__Given passage__:
#####
Where is my flaw in solving the Misere Nim game

Question

The game is that you have N piles of stones, on each player's turn he must remove at least 1 stone from a pile, and the player who removes the last stone loses.

I wrote out the winner in a dozen or so cases starting with the base case

/*
    stones             | winner  | N | ones 
    ========================================
    {1}                | Second  | 1 |  1   
    {i}, i>1           | First   | 1 |  0
    {1,1}              | First   | 2 |  2
    {1,i}, i>1         | First   | 2 |  1
    {i,j}, i,j>1       | Second  | 2 |  0
    {1,1,1}            | Second  | 3 |  3
    {1,1,i}, i>1       | First   | 3 |  2
    {1,i,j}, i,j>1     | First   | 3 |  1
    {i,j,k}, i,j,k>1   | First   | 3 |  0
    {1,1,1,1}          | First   | 4 |  4
    {1,1,1,i}          | First   | 4 |  3
    {1,1,i,j}, i,j>1   | Second  | 4 |  2
    {1,i,j,k}, i,j,k>1 | First   | 4 |  1
    {i,j,k,m}, ...     | Second  | 4 |  0
*/

and from that I think I deduced a formula

static string GetWinner(int[] piles)
{
    int n = piles.Length, m = piles.Count(stones => stones == 1);
    if(m == n) // one stone per pile
        return n % 2 == 0 ? "First" : "Second";
    // if here, m < n
    return n % 2 == 0 ? (m % 2 == 0 ? "Second" : "First") : "First";
}

but this is failing the test case {2,1,3} which should result in "Second".

I try to use the following fact.

• Any number of stones in a pile that is greater than 2 would give the same results if it were 2. The reason is because if it's greater than 2 and the player doesn't shrink the pile to 1 on that turn then the player has basically give his opponent the turn.

However, there might be something I'm wrong about ..
#####
__Data excerpts__:
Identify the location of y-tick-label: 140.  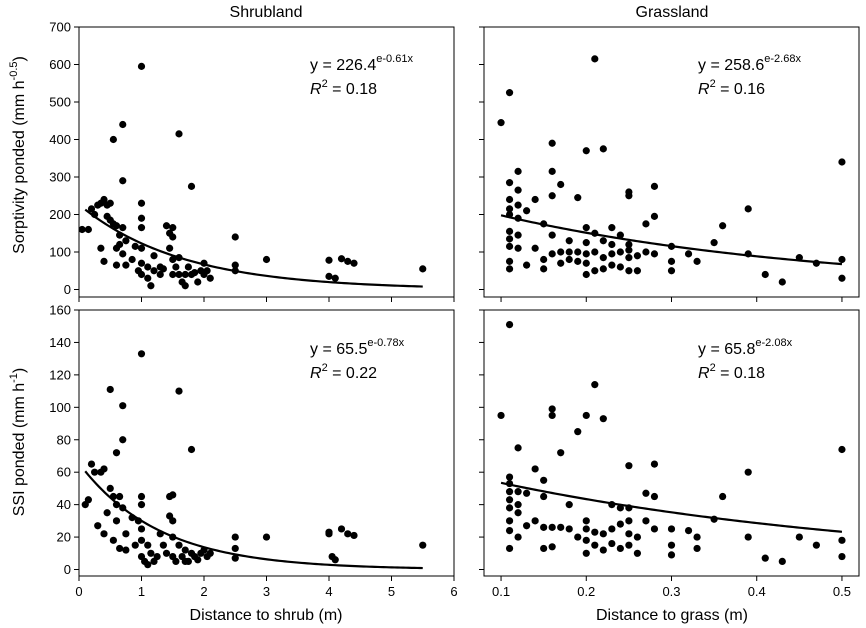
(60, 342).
#####
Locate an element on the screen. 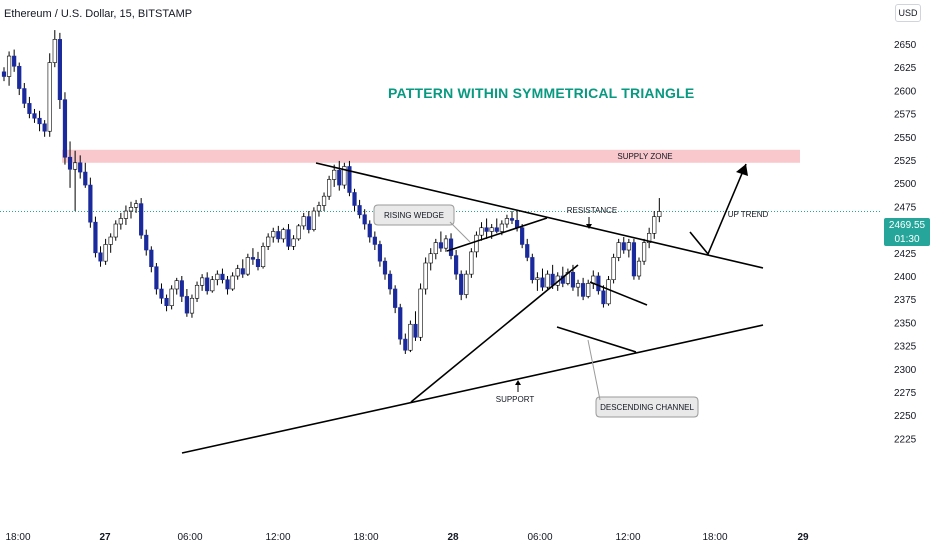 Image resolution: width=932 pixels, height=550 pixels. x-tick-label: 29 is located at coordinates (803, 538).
#####
__Brief 1__: Please print the part of the Misere Nim question above from "I try to use" up to and including "wrong about ..", keeping every character unchanged.
__Brief 2__: Write what comes next in the Misere Nim question above, starting after its last sentence.

__Response box 1__:
I try to use the following fact.

• Any number of stones in a pile that is greater than 2 would give the same results if it were 2. The reason is because if it's greater than 2 and the player doesn't shrink the pile to 1 on that turn then the player has basically give his opponent the turn.

However, there might be something I'm wrong about ..

__Response box 2__:
Answer 1

I think your following statement is off:

Any number of stones in a pile that is greater than 2 would give the same results if it were 2

If the state is {1,2,2} The first player can win by removing the 1 stone. If the state is {1,2,3} the first player cannot win. So there is a difference between if the number of stones is 2 or 3.

because if it's greater than 2 and the player doesn't shrink the pile to 1 on that turn then the player has basically give his opponent the turn.

This is correct, except that it is sometimes 'desirable' to give the turn to the other player, i.e. passing the turn.

The optimal strategy has to do with the XOR of the number of items in each pile in binary representation. See https://en.wikipedia.org/wiki/Nim for the optimal solution and details.

Answer 2

I can not deeply understand the math behind the answer, but after some research and optimisation, this is the solution I came up with for python3:

from functools import reduce

def misereNim(s):
    if(max(s)==1):
        return "First" if (len(s) % 2 ==0) else "Second"
    else:
        xor = reduce((lambda x, y: x ^ y), s)
        return "Second" if xor == 0 else "First"

if __name__ == '__main__':

    s = [9, 8, 4, 4, 4, 7]

    result = misereNim(s)
    print(result)